FortiGuard Artificial Intelligence
Fortinet’s latest advances in AI extend traditional AV protection to include detecting unknown malware by leveraging Fortinet’s Self-Evolving Detection System (SEDS) that uses an advanced hybrid data mining approach combined with behavioral analysis and machine learning to detect advanced malware and malware features, allowing it to achieve high accuracy and low false positive at the speeds today’s networks require.
FortiGate 6000 Series
Finally, John walked the audience through the recently announced family of enterprise edge NGFW appliances, the FortiGate 6000 series. These appliances utilize our most advanced security processing technology, making them the first 100 Gps NGFW solutions on the market.
The Security Renaissance
The day’s keynote sessions were wrapped up by Phil Quade, Fortinet’s CISO. In his presentation, Phil made a strong case for the need for a new approach to security, or a “Security Renaissance.” This renaissance is necessary because data is the new “oil” driving the digital industrial revolution, and it needs to be vigorously protected.

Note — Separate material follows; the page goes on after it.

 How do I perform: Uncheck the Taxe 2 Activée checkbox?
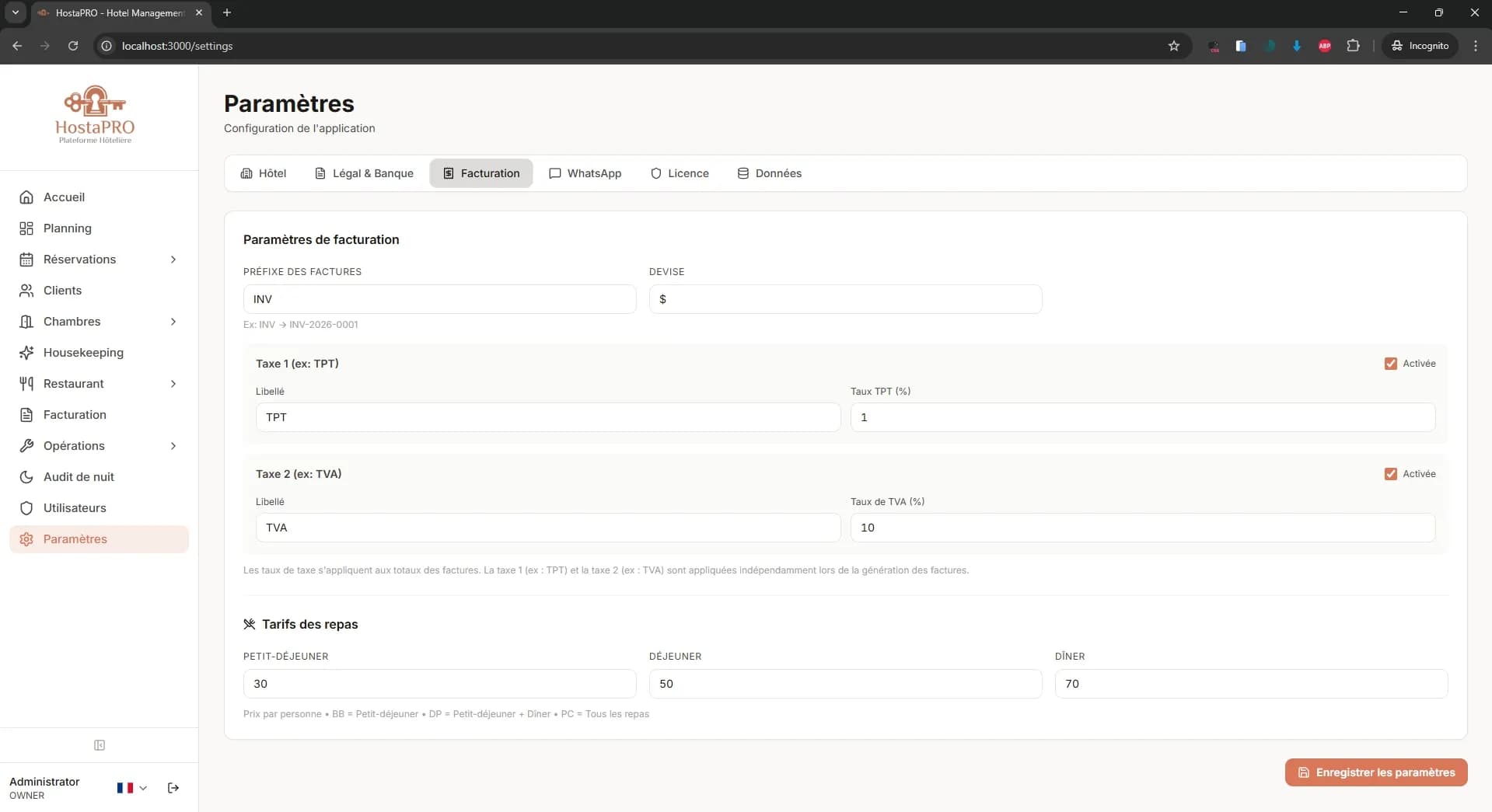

The challenge is that not only are the infrastructures that need protecting undergoing transformation, the threat has changed as well: threat actors have changed, exploitation tools developed by nation states are available to everyone; wireless, mobility, and the cloud have changed how and where we implement defenses; and now things like quantum computing require us to even rethink the relative security of things like asymmetric encryption.
Fortunately, AI has matured along with networks, which means that automation and integration technologies can be more easily woven into things like orchestration, ongoing machine learning to refine outcomes, and the distributed Security Fabric. This approach allows dynamic micro and macro segmentation to replace traditional boundary defenses, which in turn enable business coalitions that were previously deemed unsafe, prevent compromise in highly dynamic and distributed environments, and limit the scope of a breach if the network is compromised.

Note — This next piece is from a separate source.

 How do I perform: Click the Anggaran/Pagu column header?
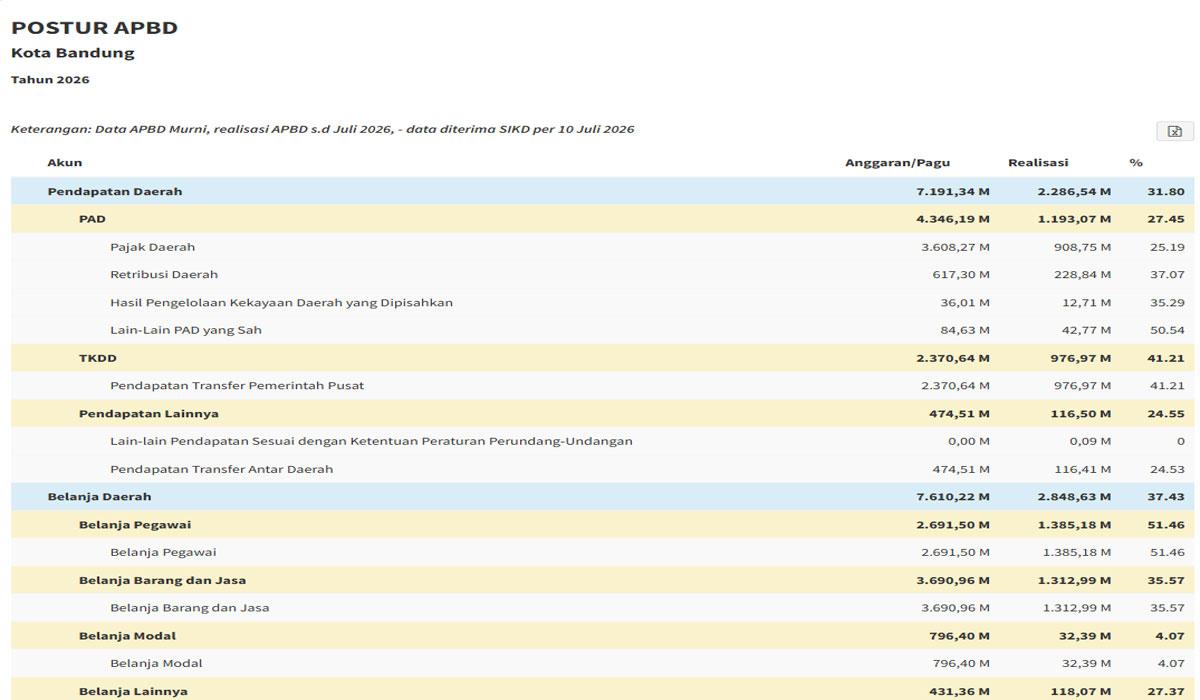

Our FortiGuard AI announcement shows just how much further down the path Fortinet is than any of our competitors in making AI-based security real, allowing us to address sophisticated, multi-vector threats spread across a distributed landscape through security orchestration empowered by machine learning. Built on a foundation of speed and integration, we have now put in place the building blocks to truly achieve the vision of machines executing the intent of humans, providing new insights across organizations and increasing overall security by sharing data and mitigations in cyber-relevant time.